Excerpt provided »
Johan Martial (born 30 May 1991) is a French professional footballer who plays as a centre-back for Malaysia Super League club Sri Pahang. He was a France youth international for the under-19 and under-20 teams.

Club career
Martial was born in Massy. He joined SC Bastia after leaving the Auvergne-based outfit AS Montferrand. He received his first call up to the senior squad for their Ligue 2 match against Montpellier on 13 March 2009, and made his professional debut as a late match substitute in the 1–0 victory. 

On 2 August 2010, Bastia loaned Martial to fellow Ligue 1 team Brest for the entire 2010–11 Ligue 1 season. The loan deal was made permanent at the end of the season.

In 2015, after his Brest contract expired, Martial moved to Troyes.

On 20 June 2017, after Troyes regained their place in the top flight, Martial moved abroad for the first time by joining Maccabi Petah Tikva F.C. in the Israeli Premier League. In February 2019, he moved across the league to Ashdod.

On 4 July 2019, he signed a two-year contract with Panetolikos, on a free transfer. He left the club on 6 June 2020 to join Sochaux.

In January 2022 he joined Malaysia Super League side Sri Pahang. He was released by the club in mid season due to injuries.

Collected material »
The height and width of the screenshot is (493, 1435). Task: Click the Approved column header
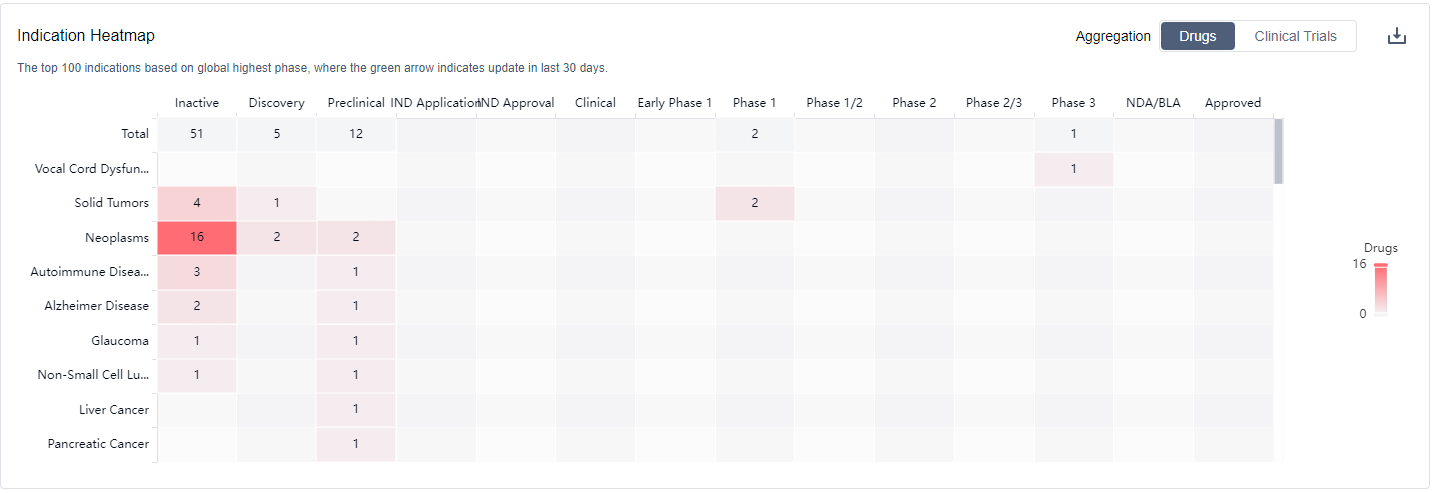point(1232,103)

Given task 1 » Repeat the passage of the Johan Martial biography between "Club career" and "the 1–0 victory.", inclusive.
Given task 2 » According to the Johan Martial biography, which club did Martial move to in February 2019?
Given task 3 » List every football league that the Johan Martial biography names.

Complete output 1 »
Club career
Martial was born in Massy. He joined SC Bastia after leaving the Auvergne-based outfit AS Montferrand. He received his first call up to the senior squad for their Ligue 2 match against Montpellier on 13 March 2009, and made his professional debut as a late match substitute in the 1–0 victory.

Complete output 2 » Ashdod

Complete output 3 »
Malaysia Super League
Ligue 2
Ligue 1
Israeli Premier League